■ Problem statement
Repeat word for word the part of the records below that begins with the line containing "is (2420, 1512)." and runs through the end of the records, both ends included. Leave the pictures out.

Stored data entries:

********************

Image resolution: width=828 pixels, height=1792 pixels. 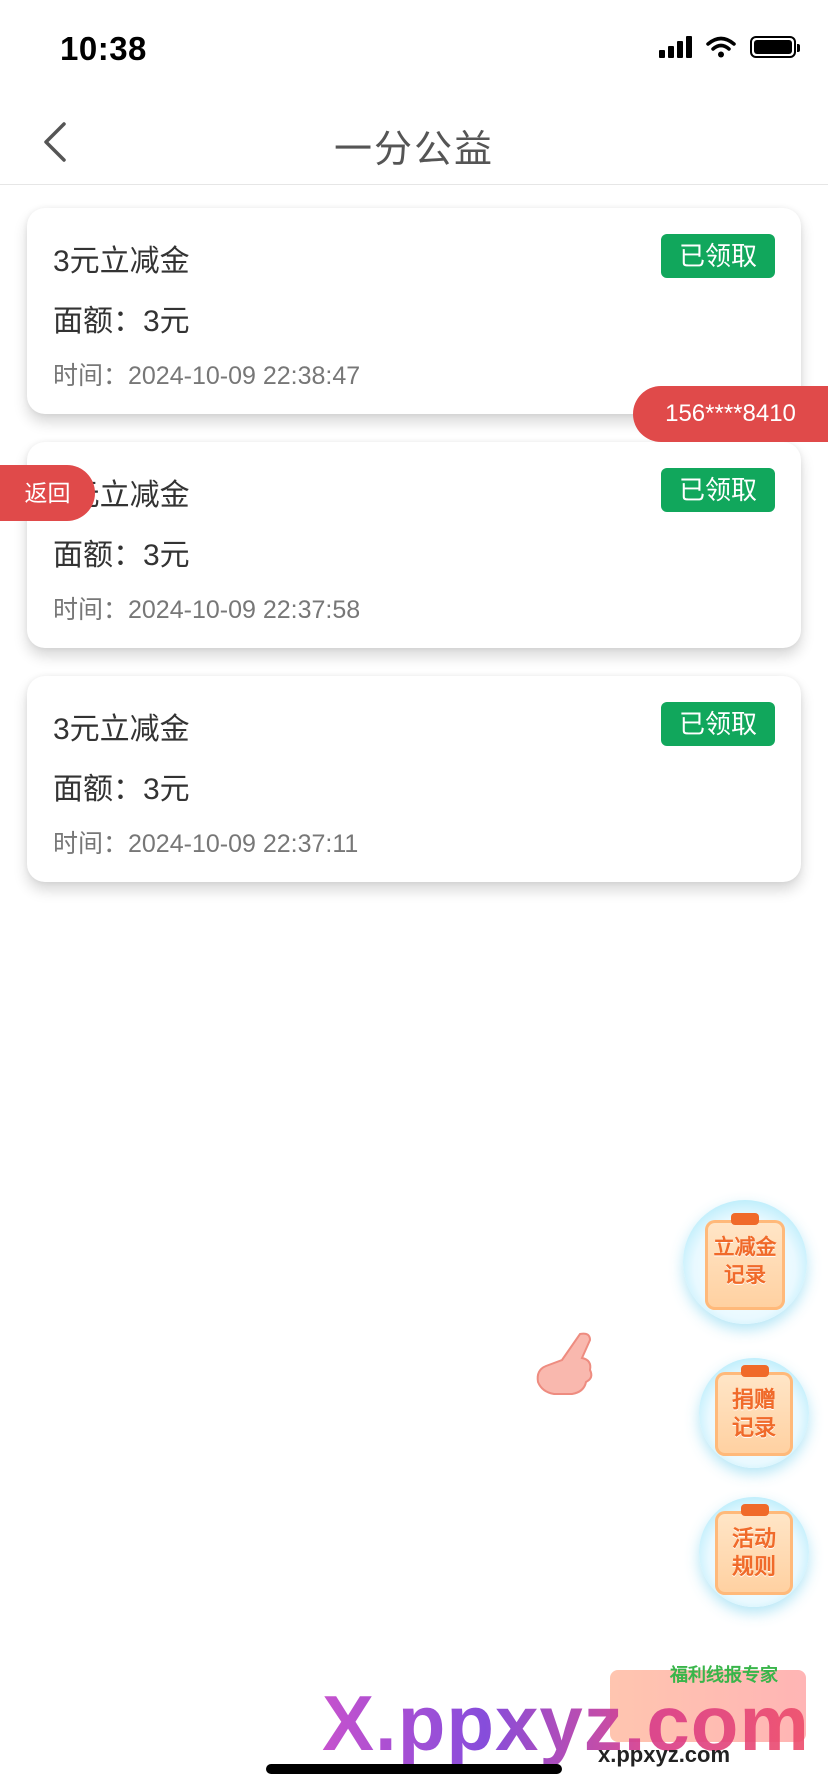 What do you see at coordinates (414, 1769) in the screenshot?
I see `home-indicator` at bounding box center [414, 1769].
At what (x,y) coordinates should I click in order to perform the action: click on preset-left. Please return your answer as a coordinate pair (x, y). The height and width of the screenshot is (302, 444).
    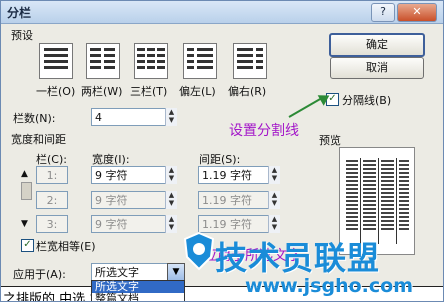
    Looking at the image, I should click on (200, 61).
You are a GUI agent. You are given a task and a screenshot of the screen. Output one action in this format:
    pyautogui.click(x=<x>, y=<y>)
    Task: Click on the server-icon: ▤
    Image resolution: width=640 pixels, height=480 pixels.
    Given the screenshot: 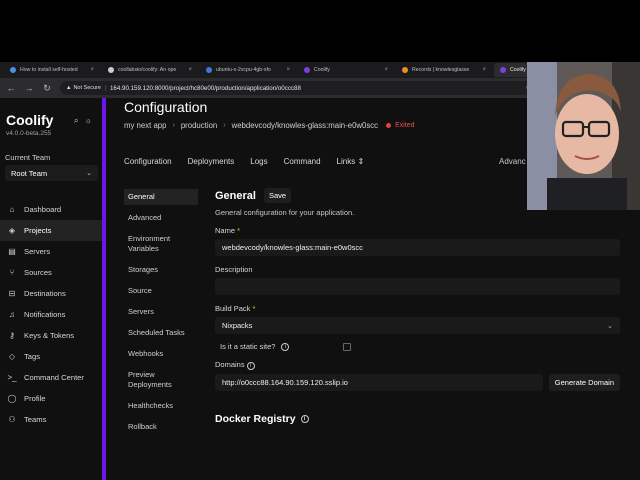 What is the action you would take?
    pyautogui.click(x=12, y=252)
    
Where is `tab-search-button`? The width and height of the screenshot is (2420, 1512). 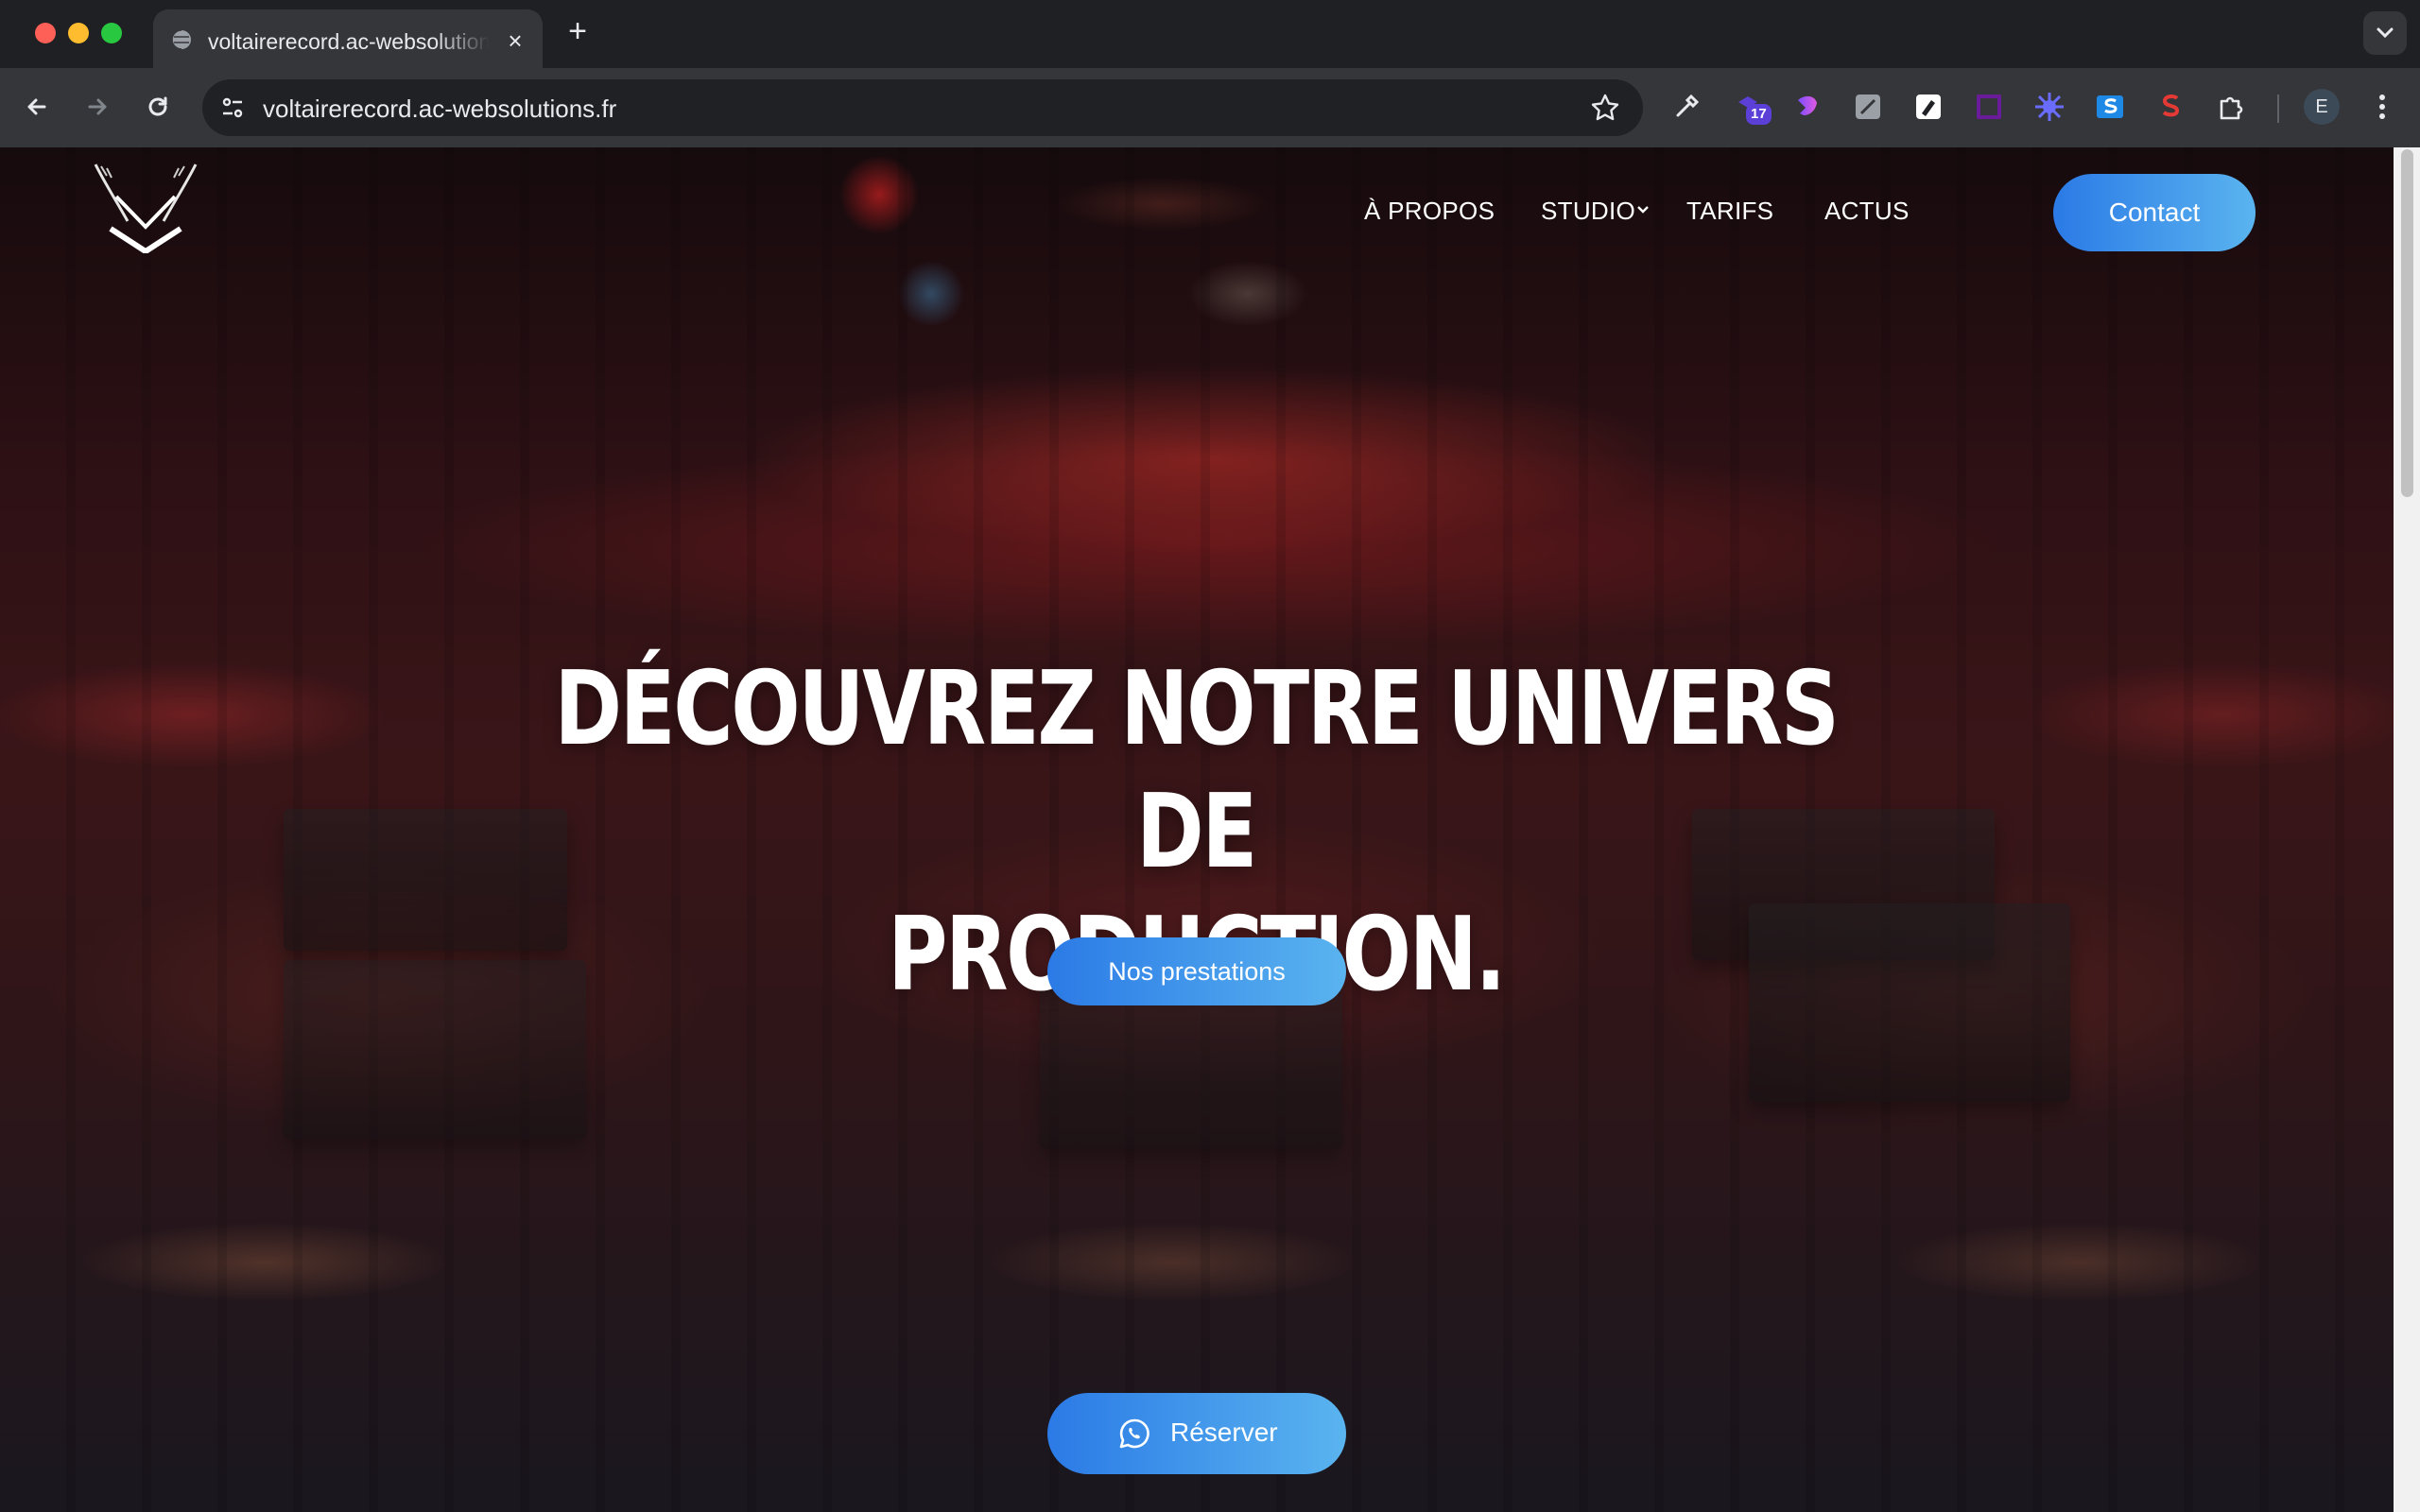
tab-search-button is located at coordinates (2385, 33).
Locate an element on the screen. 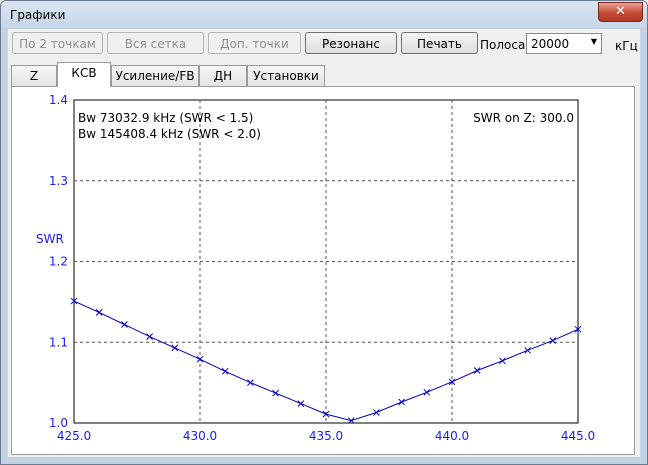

********************

■ Answer area
Where is `tab-search-button`? The width and height of the screenshot is (2420, 1512). 
tab-search-button is located at coordinates (2385, 33).
Locate an element on the screen. 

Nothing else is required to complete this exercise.